*Text segment*

It turns out that accessing Numpy arrays outperforms Zarr by a factor of ~6-7
My maximum disk speed is 500MB/s and I reach roughly 400MB/s using numpy. With Zarr I see a throughput of ~50-60MB/s

This difference is so big that I feel like I must be missing something. I tried different chunk sizes and disabled compression completely. Still, Zarr never reaches a throughput that comes even close to Numpy's memory mapped arrays.

Does anyone have a hint on what I'm missing? Is Zarr generally slow for my usecase of accessing large 4D arrays?
Appreciate any help

d-v-b · 2024-11-12T14:37:27Z

d-v-b
Nov 12, 2024
Maintainer

It's important to distinguish between zarr the format and zarr-python, the python library. On a local file system, zarr-the-format can be read as quickly as you can read + decompress files stored on disk. Since you are not using any compression, the chunks of your arrays are literally the serialized bytes of the in-memory numpy arrays you are trying to create, so you can skip zarr-python entirely for reading and just memory-map each chunk. Happy to elaborate on how this would work if you are interested.

As for zarr-python, you should know that array indexing in zarr-python versions 2.x.x is serial, which is slow. When performing array indexing like array[:], the chunks for that array are fetched one after another. So if you have any array indexing patterns that read multiple chunks, you will wait O(n_chunks * read_time * decompress_time) time for your entire array indexing operation to complete.

*Written problem 1*
Copy the part of the Zarr discussion that starts with "Appreciate any help" and goes on through "you are interested.".

Entries about target coordinates
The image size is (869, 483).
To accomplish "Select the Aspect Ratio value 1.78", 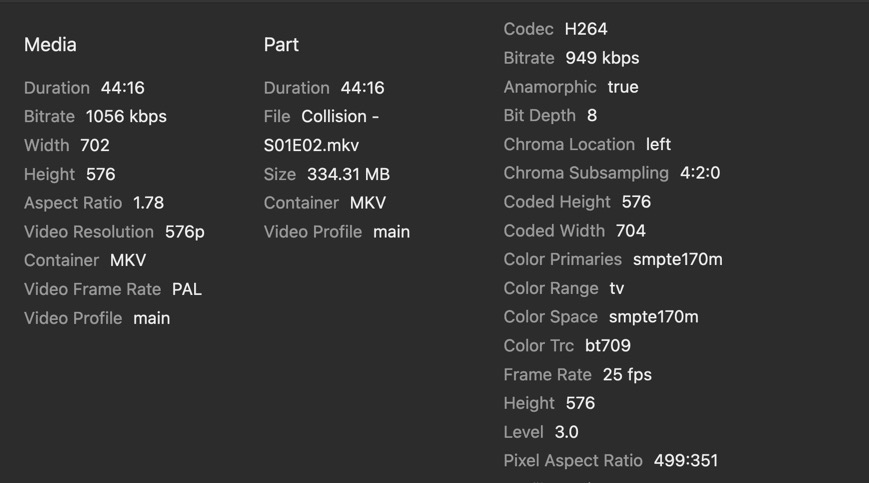I will pyautogui.click(x=148, y=203).
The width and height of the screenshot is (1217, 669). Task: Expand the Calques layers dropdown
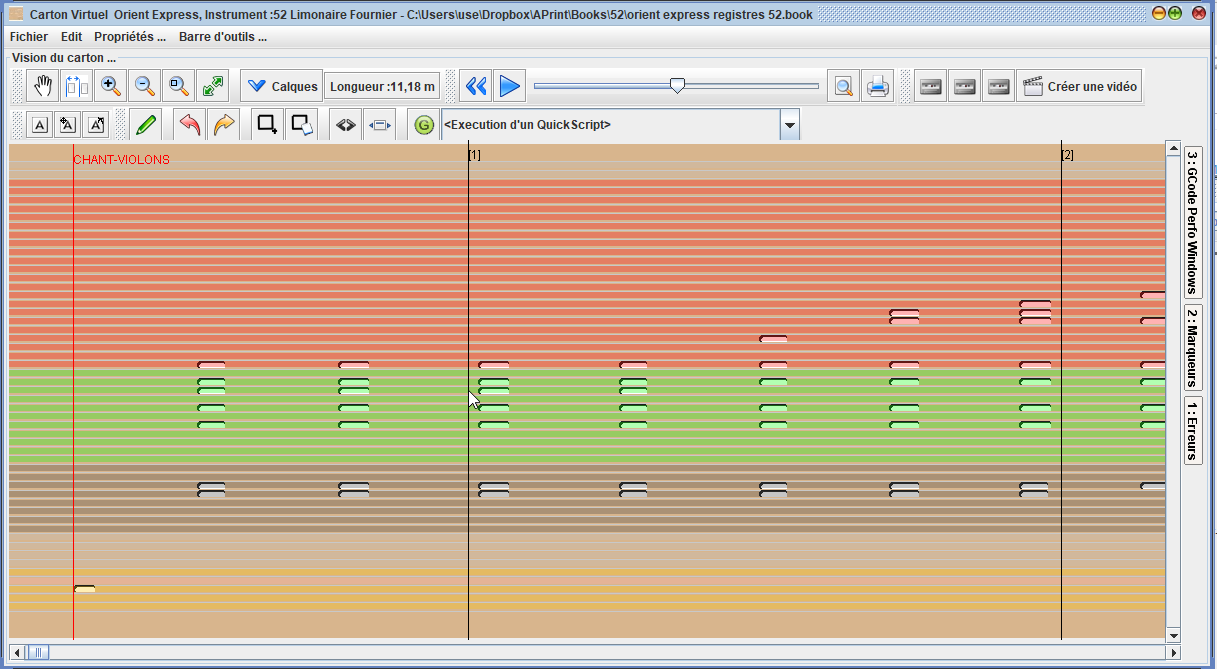coord(282,87)
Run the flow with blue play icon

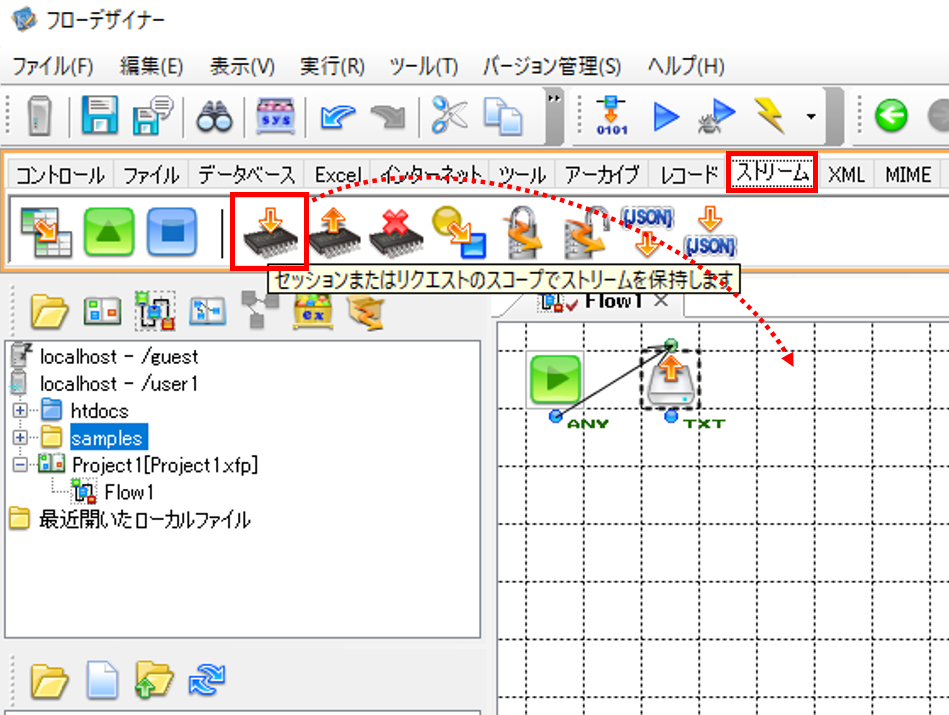tap(666, 116)
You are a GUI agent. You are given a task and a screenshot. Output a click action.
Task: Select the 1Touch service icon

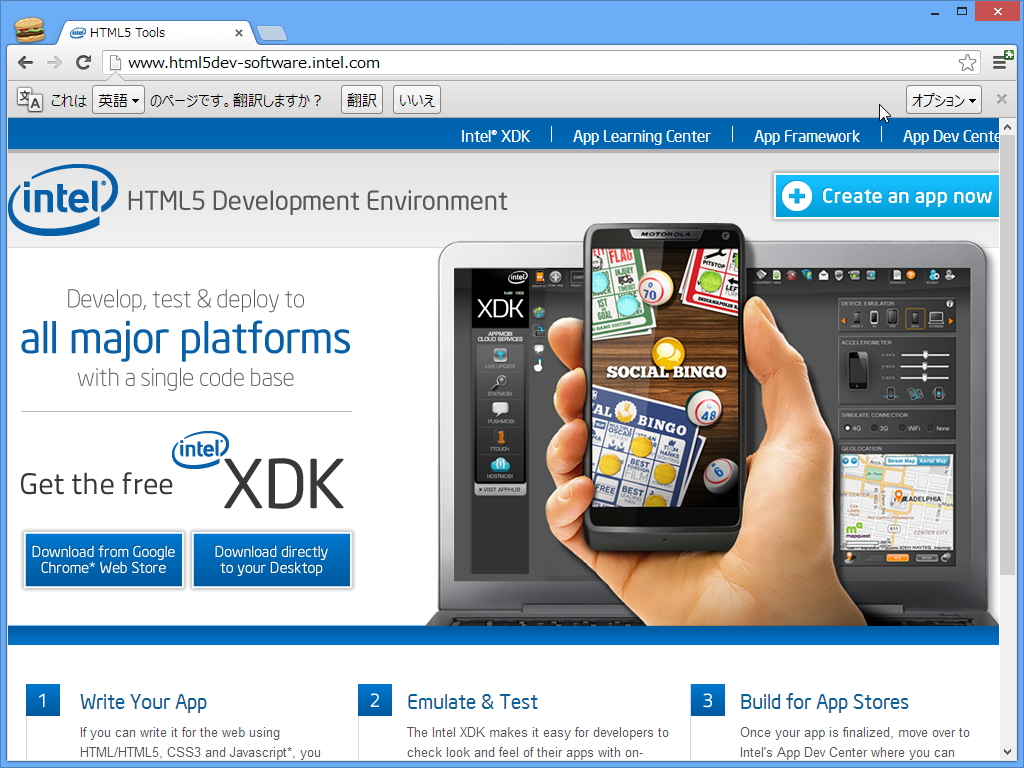point(499,437)
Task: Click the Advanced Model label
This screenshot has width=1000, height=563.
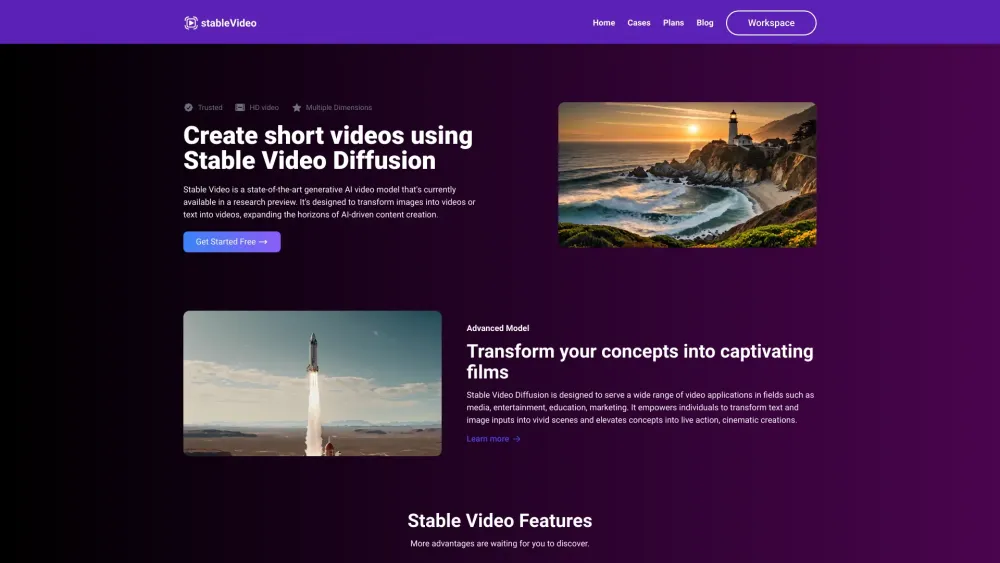Action: click(x=498, y=328)
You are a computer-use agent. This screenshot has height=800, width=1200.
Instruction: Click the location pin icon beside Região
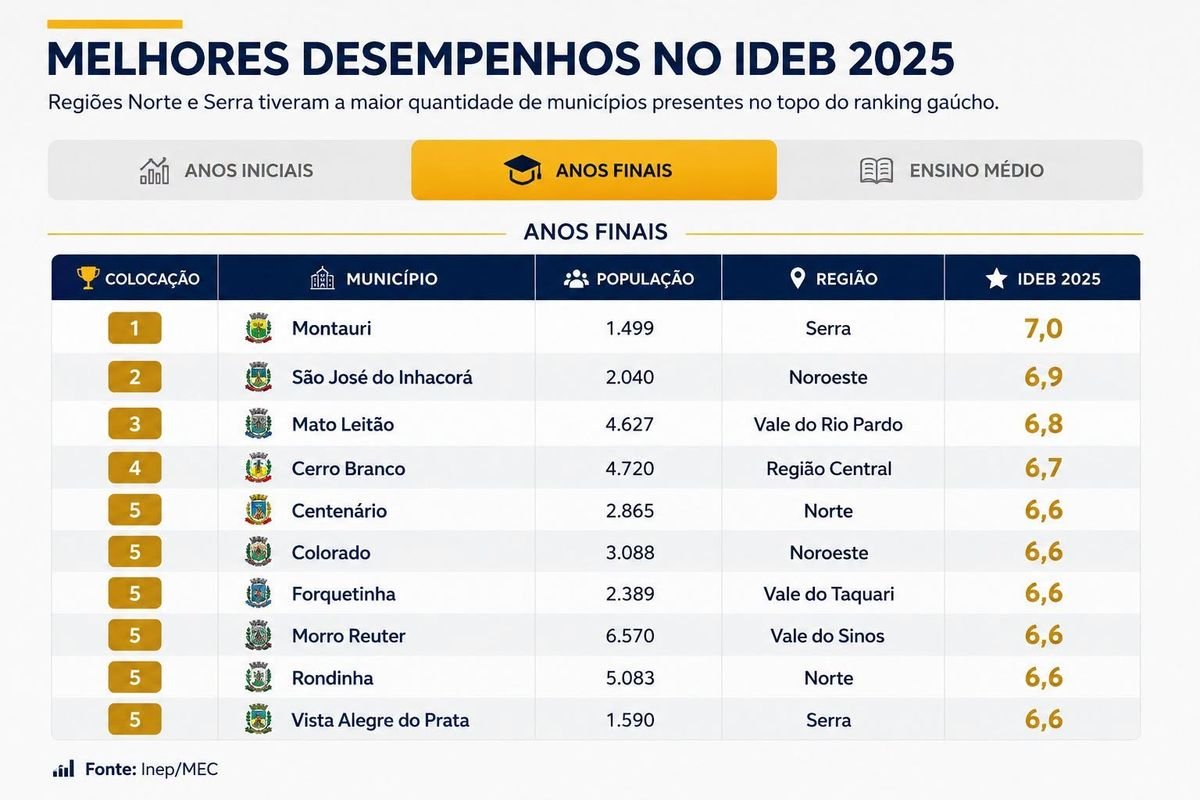pos(797,278)
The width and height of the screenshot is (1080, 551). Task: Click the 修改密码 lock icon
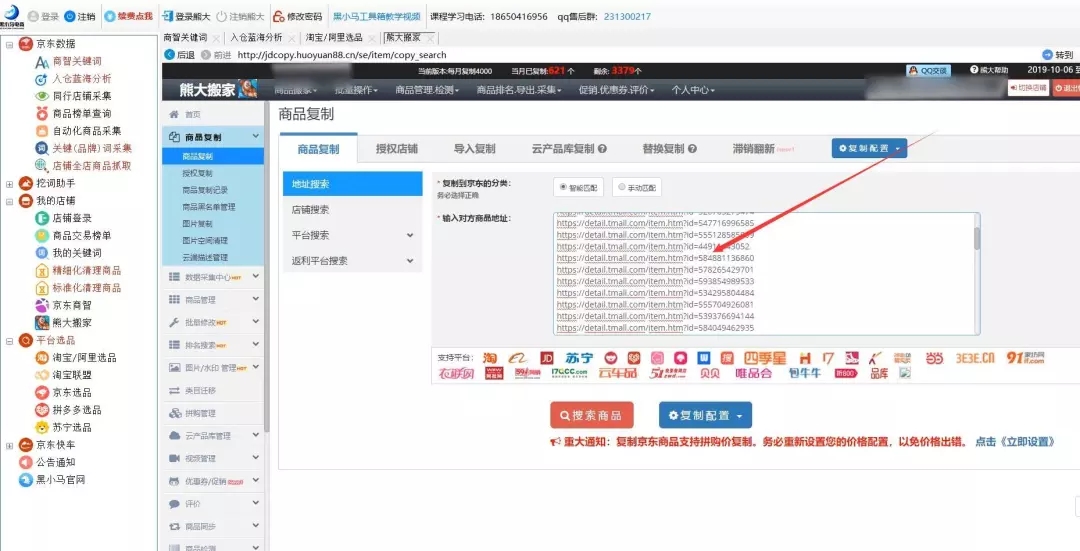pyautogui.click(x=278, y=17)
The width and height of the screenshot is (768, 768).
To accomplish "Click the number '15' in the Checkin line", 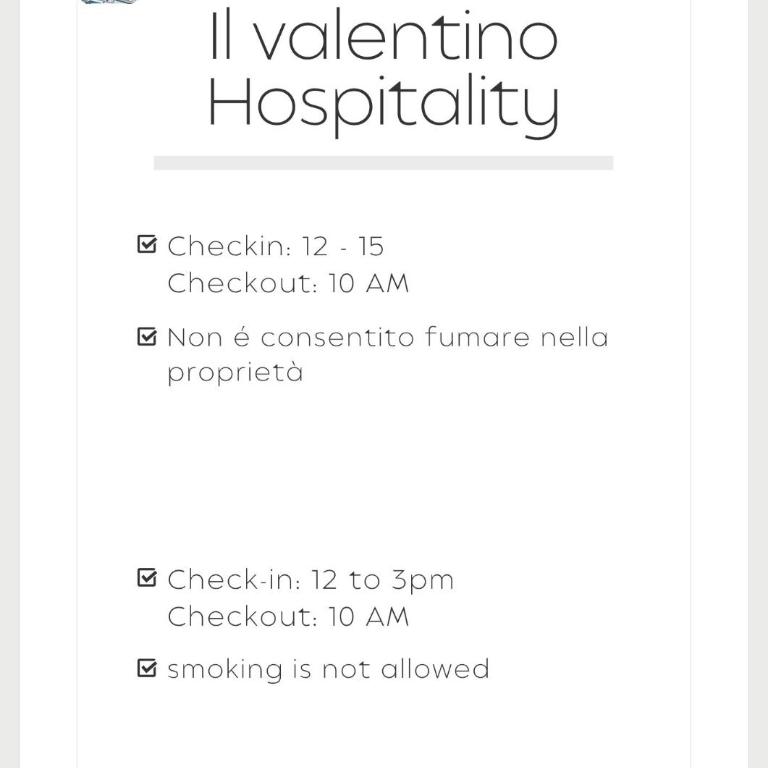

*Written problem 2*
Rewrite only the lines of the listing that start with the line with "The width and height of the screenshot is (1217, 669)." and go on through the line with "point(499,437)", putting "symbol" in place of "icon" and changing nothing else. Omit the pictures from your answer.

*Task result 1*
Appreciate any help

d-v-b · 2024-11-12T14:37:27Z

d-v-b
Nov 12, 2024
Maintainer

It's important to distinguish between zarr the format and zarr-python, the python library. On a local file system, zarr-the-format can be read as quickly as you can read + decompress files stored on disk. Since you are not using any compression, the chunks of your arrays are literally the serialized bytes of the in-memory numpy arrays you are trying to create, so you can skip zarr-python entirely for reading and just memory-map each chunk. Happy to elaborate on how this would work if you are interested.

*Task result 2*
The width and height of the screenshot is (1217, 669). Task: Expand the Calques layers dropdown
coord(282,87)
Run the flow with blue play symbol

tap(666, 116)
You are a GUI agent. You are given a task and a screenshot. Output a click action.
Task: Select the 1Touch service symbol

point(499,437)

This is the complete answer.